Kelsey Montague created a one-of-a-kind mural representing Muskegon County, located on the Frauenthal Center in Downtown Muskegon.
Pose in front of the butterfly, snap a photo and hashtag #ThisIsMuskegon and #WhatLiftsYou!

“We are thrilled and elated that she is going to be here and become a permanent part of our community,” said Carla Flanders, the art festival’s director. “We’ve been so impressed with her work and how intentional and interactive it is. Her pieces are inspirational, inclusive and uplifting. It’s a great message and a great fit for the Lakeshore Art Festival and for Muskegon.”
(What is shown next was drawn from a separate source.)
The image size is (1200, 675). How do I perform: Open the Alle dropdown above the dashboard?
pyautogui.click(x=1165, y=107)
The colorful mural and its intricate design will dominate the East side of the Frauenthal Center, becoming an attraction that continues Muskegon’s metamorphosis and its thriving downtown, Flanders said.  
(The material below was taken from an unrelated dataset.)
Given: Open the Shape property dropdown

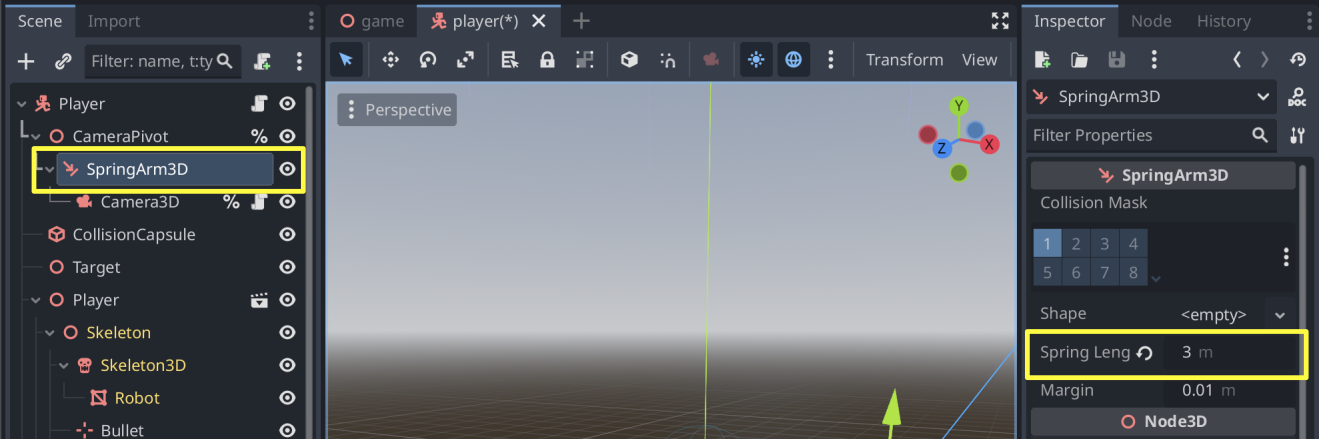Looking at the screenshot, I should click(1279, 314).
Montague’s artwork will join only 77 other works around the world, including one in Ann Arbor and another in Detroit. The pieces appeal to people looking for bright art images and are a favorite of social media users. 

It’s really exciting to have Kelsey be a part of the Lakeshore Art Festival. Her butterfly-wing mural is not only breathtaking, but it is symbolic for the many changes our community has gone through and the beautiful downtown it is today Flanders said. “This new permanent piece, coupled with the hundreds of artists at the Lakeshore Art Festival, sets the stage for another stellar year of artful engagement!” 

The art festival is a summer tradition, drawing artists and visitors from around the country, leading to it earning honors as the best contemporary and classic art show in Michigan and the 11th best in the nation by Sunshine Artist Magazine. The weekend also serves as an economic engine for the Lakeshore community, with research showing the festival has had a $5.6 million impact since 2013. Annual attendance reaches 60,000 people, Flanders said.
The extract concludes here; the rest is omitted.